The present invention relates to making nanoscale particles of amorphous magnetic metals using sonochemistry to produce the particles with continuous separation of the particles from the reactants.
Kenneth Suslick of the University of Illinois pioneered research into sonochemistry, a technique that uses the energy of sound to produce cavitation bubbles in a solvent. The bubbles collapse during the compression portion of the acoustic cycle with extreme microscale energy release evidenced by high (microscale) localized temperatures and pressures, estimated at about 5200° F. and 1800 atm, respectively. Suslick determined that sonochemistry was an effective way to produce amorphous metal particles. He developed laboratory processes for making amorphous iron agglomerates desired as catalysts in hydrocarbon reforming, carbon monoxide hydrogenation, and other reactions.

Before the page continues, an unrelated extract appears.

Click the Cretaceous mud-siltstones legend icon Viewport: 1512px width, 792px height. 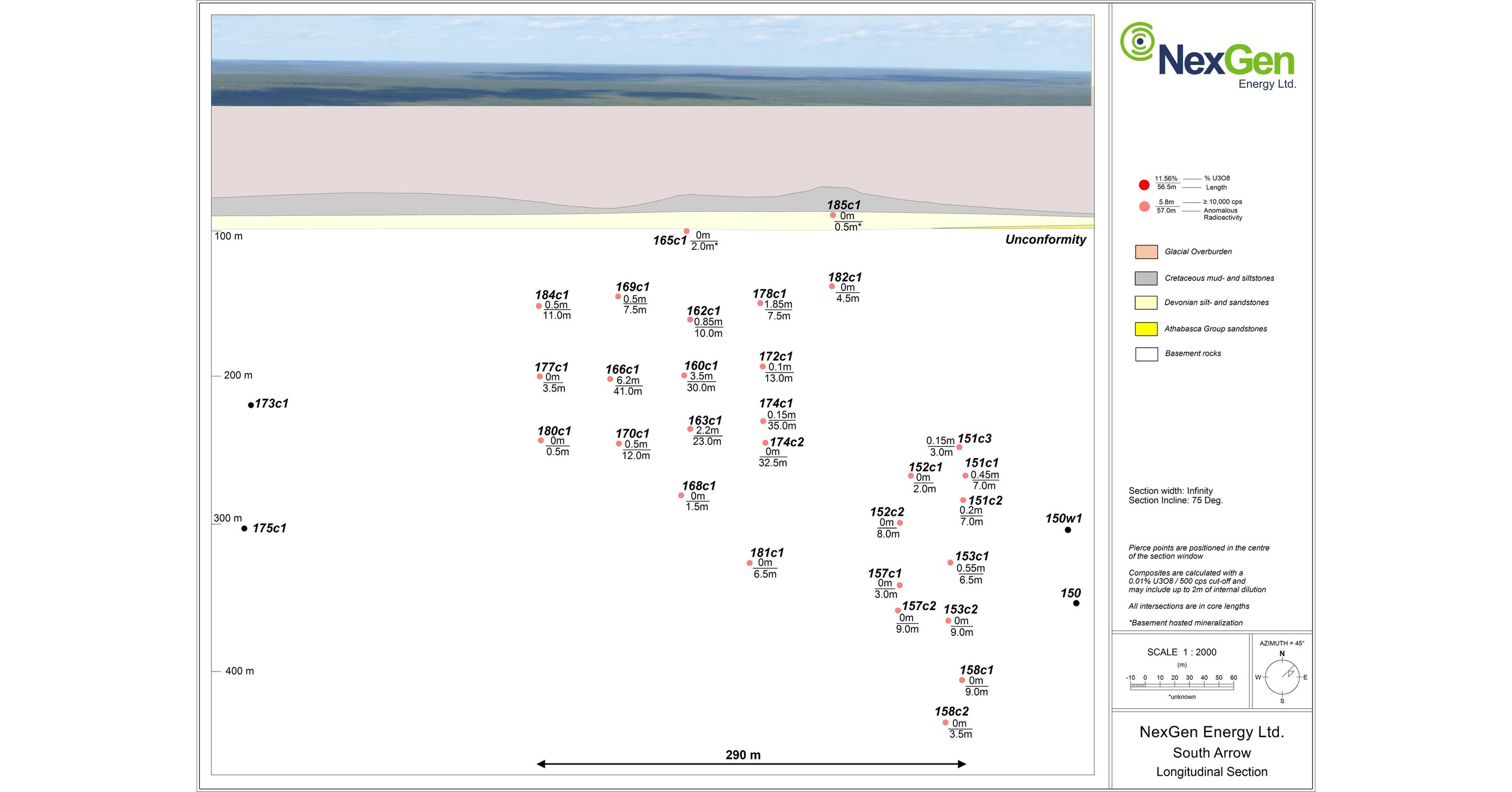pos(1148,277)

Suslick also discovered that he could produce metal colloids and supported catalysts if he sonicated the metal precursors (principally volatile metal carbonyls or other organometallics) with a suspended polymer like polyvinylpyrrolidone or with suspended inorganic oxide supports, such as silica or alumina.
Suslick's work focused on sonochemical techniques to form catalysts composed of agglomerated metal nanoparticles. These catalysts are very efficient because of their large surface areas. His work is described in the following articles that we incorporate by reference:
(1) K. Suslick, "Sonochemistry", 247 Science 1439-1445 (23 Mar., 1990);
(2) K. Suslick et al, "Sonochemical Synthesis of Amorphous Iron", 353 Nature 414-416 (3 Oct., 1991); and
(3) K. Suslick, "The Chemistry of Ultrasound," Yearbook of Science & the Future, Encyclopedia Britannica, Inc., 138-155 (1994).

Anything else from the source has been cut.